My father was a huge embarrassment to my brother and me because whenever we had to go somewhere social with him, he stood out, much as Diogenes, as uncultured, hostile and unsophisticated.

In a social world where people from South Carolina and Georgia, where lynching happened daily and the Whites just smiled politely, there were plenty of hot button issues everyone stayed away from, the third rails prevailed, even at a cocktail party of my mother's friends who taught at the high school where she taught. My curmudgeonly father could start a fight if we weren't minding him, and bottles and furniture might start flying.

Modern Day Cynic at his Lynching Trial


But now, that's what Trumplings want to happen. As if the fight, the provocation were all that mattered. Truth is irrelevant. The 2020 election was stolen; vaccines cause autism; COVID was a Chinese plot; climate change is a Chinese plot; wildfires are caused by Jewish space lasers; separation of church and state is not constitutional--the First Amendment is unconstitutional. Doesn't matter.
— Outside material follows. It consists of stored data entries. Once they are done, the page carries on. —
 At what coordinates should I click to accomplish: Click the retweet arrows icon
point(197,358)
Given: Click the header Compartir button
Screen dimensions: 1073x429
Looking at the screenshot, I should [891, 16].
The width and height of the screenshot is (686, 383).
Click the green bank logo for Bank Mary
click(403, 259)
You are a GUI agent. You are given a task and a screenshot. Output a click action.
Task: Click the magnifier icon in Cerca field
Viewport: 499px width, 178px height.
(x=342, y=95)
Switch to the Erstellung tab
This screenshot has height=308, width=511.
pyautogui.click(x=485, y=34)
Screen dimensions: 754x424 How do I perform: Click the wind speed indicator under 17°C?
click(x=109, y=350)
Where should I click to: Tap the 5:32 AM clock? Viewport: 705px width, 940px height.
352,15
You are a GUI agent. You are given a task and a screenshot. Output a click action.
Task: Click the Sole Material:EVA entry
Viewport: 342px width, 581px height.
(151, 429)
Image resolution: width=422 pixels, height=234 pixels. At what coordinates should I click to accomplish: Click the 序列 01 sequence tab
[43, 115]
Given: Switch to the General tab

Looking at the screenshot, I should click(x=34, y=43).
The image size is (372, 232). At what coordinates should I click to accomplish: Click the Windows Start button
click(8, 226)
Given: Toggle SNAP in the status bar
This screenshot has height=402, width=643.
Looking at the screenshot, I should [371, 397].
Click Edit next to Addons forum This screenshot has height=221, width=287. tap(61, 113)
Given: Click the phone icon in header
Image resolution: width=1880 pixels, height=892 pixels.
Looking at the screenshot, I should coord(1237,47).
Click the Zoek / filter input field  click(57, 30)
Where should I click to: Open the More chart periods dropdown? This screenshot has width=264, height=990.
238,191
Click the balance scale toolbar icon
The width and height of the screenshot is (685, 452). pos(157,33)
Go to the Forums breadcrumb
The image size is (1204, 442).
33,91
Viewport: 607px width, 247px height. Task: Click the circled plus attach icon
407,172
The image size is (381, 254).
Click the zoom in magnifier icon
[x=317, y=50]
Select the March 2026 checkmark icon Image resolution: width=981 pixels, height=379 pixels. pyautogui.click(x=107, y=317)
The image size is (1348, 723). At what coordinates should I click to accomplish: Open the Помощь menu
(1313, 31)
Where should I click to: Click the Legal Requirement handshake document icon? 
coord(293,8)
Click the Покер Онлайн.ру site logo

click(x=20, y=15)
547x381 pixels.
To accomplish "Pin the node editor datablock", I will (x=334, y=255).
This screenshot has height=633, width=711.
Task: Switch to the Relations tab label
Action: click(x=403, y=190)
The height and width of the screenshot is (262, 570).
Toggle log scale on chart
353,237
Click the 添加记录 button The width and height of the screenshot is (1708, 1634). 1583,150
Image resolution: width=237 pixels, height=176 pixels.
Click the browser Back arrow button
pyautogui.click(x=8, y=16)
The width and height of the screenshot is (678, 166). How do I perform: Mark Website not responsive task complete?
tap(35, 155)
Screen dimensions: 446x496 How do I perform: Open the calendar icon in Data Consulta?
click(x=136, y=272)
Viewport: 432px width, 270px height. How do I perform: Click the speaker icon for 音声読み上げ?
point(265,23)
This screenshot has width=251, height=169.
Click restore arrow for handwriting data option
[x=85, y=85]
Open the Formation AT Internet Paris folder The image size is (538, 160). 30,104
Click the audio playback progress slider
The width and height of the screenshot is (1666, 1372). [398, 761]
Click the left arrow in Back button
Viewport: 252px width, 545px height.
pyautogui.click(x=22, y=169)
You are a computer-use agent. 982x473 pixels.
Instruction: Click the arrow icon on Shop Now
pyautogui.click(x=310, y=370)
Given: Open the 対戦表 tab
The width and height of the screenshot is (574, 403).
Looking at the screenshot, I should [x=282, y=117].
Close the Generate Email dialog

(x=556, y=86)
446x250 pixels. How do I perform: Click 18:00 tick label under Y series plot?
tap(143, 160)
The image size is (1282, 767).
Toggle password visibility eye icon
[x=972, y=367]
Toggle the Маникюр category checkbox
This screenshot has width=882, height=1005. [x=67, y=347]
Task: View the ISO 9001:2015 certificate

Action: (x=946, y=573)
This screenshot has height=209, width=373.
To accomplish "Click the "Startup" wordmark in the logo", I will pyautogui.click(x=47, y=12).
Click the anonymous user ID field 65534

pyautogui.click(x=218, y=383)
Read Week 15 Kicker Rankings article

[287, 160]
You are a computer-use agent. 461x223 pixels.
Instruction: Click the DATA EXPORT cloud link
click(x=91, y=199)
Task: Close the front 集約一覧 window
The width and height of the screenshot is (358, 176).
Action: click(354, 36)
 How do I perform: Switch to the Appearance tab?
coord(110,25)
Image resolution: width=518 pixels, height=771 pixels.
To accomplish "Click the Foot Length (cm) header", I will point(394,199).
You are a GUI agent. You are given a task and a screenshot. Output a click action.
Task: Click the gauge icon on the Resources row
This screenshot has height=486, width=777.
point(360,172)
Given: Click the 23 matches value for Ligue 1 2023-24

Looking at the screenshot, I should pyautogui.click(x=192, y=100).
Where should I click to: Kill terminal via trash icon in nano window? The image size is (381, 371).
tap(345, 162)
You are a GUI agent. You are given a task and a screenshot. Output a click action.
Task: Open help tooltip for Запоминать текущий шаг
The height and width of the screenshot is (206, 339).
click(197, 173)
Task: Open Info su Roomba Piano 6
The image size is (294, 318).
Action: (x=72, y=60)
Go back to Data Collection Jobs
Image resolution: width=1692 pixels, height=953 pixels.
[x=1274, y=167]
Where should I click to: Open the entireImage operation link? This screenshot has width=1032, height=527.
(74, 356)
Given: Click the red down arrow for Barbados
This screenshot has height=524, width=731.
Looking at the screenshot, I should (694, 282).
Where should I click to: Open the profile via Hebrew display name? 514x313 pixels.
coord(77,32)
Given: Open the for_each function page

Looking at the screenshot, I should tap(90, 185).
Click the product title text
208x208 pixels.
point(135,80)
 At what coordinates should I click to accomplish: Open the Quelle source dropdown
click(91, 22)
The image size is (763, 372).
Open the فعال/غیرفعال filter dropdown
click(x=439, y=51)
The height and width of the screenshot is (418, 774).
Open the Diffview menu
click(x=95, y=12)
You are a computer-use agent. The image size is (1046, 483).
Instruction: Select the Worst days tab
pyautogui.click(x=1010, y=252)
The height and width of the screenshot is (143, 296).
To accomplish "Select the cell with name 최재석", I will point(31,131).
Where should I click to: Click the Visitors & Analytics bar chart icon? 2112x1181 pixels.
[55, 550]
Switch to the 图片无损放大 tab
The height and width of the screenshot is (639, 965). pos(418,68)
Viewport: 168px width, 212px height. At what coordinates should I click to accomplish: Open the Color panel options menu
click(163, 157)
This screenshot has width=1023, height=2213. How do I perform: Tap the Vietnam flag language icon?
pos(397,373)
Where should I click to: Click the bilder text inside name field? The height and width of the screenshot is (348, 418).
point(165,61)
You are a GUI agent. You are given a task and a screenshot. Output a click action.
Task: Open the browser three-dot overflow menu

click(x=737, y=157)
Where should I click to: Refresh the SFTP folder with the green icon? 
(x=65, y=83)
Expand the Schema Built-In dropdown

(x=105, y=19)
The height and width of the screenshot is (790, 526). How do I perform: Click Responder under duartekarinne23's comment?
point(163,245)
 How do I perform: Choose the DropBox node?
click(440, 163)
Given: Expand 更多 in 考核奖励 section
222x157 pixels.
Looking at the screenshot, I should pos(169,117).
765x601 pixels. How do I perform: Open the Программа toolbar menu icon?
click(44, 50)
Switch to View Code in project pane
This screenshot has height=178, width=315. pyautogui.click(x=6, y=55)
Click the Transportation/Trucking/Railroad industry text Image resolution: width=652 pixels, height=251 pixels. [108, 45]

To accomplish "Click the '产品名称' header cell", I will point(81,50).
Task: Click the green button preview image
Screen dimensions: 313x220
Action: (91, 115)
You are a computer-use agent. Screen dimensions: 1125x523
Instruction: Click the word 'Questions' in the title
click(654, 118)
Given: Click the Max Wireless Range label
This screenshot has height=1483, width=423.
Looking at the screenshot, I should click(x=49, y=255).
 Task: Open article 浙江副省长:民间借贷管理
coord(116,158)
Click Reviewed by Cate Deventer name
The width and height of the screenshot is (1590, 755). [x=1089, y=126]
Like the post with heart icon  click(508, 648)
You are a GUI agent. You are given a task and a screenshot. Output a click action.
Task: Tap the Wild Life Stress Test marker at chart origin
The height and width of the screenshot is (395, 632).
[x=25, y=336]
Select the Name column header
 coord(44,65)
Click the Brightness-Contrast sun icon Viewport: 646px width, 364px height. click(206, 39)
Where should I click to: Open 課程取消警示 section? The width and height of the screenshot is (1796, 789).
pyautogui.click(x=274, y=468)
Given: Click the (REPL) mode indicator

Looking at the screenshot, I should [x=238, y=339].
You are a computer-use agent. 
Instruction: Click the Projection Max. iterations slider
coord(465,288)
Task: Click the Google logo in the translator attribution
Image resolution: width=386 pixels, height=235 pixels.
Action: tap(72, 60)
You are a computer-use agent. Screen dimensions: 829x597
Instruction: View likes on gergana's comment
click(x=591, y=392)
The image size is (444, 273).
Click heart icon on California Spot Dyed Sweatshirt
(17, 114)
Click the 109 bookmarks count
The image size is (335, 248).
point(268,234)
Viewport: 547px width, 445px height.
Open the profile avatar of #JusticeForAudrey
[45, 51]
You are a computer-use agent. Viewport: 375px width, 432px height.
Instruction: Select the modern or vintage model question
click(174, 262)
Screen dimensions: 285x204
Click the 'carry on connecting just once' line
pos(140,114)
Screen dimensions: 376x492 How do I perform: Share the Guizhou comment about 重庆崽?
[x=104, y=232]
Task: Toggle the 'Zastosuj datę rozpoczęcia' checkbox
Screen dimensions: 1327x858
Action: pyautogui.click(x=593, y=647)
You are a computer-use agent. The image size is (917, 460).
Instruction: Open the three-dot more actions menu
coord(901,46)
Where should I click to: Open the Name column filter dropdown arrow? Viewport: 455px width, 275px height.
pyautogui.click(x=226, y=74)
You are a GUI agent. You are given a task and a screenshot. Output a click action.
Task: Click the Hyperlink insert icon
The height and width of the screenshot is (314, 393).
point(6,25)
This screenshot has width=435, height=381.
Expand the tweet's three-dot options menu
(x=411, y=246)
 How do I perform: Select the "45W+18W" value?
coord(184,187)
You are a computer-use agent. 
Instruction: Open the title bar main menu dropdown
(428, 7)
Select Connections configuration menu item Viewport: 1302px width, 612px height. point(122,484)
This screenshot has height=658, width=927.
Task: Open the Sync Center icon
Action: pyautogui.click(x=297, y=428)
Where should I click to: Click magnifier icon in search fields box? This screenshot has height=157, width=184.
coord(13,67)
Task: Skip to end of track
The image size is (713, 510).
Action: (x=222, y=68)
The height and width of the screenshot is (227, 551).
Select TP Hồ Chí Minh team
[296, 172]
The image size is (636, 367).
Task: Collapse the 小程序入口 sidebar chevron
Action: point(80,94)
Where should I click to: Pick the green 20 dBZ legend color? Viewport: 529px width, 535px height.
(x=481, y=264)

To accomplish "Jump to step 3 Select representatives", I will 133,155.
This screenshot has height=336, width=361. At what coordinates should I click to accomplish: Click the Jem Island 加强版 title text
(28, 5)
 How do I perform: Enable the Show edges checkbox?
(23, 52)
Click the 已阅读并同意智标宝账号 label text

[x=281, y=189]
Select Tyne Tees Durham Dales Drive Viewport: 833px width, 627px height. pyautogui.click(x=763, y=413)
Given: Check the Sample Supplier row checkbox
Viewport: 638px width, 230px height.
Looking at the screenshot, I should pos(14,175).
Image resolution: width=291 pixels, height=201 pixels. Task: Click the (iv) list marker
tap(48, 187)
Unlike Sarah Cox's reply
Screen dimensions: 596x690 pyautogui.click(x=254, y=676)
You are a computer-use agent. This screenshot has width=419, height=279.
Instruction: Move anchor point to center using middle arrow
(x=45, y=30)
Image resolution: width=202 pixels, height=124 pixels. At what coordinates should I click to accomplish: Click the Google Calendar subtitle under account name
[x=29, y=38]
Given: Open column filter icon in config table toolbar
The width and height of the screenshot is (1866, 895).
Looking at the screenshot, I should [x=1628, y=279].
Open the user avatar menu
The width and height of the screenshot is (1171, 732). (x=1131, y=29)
Truth to power is no longer a thing--it's now the middle finger to power. Truth is irrelevant.

The story of Diogenes sunbathing and Alexander the Great walks up to talk to him and commands, "Make a request!" And Diogenes says, "Move out of my sun," is a splendid parable. "In effect, he reminded the hegemon-to-be that he was nothing more than a man."

I really don't care if this parable reports a real event any more than it matters whether Biblical parables are true. The point is, it is a relevant story for today.  This is why Musk is so topical: He's telling everyone to move out of his sun. He may be a weird reactionary but he's not wrong about everything. As Musk has pointed to a multibillion dollar fighter plane saying that sending up a man in an airplane, when a drone could serve the purpose better, has more to do with getting the pilot laid when he goes to the Tail Hook party later, than with national defense. 

Truth there, even coming from a nasty self serving source.

Zaretsky's article is worth a read. I was a science major in college but I did get to take the occasional non science course, even one in philosophy, but as soon as the professor started talking about how some word or concept actually goes back to the ancients, and all the other dons started smiling because they wanted to believe their mastery of ancient Greek mattered, my mind shut down. Zaretsky makes this stuff modern, makes it live.




My cynical patients,  care nothing for the truth; they just want to burn everything down, and they are as happy to embrace untruth as truth. 

Discovering truth is often a lot of work. 

Vaccines? Oh, horrible, more harm than good, better to have polio and measles abound than to risk a vaccine. 

Yikes. 

I presume Diogenes would not be amused.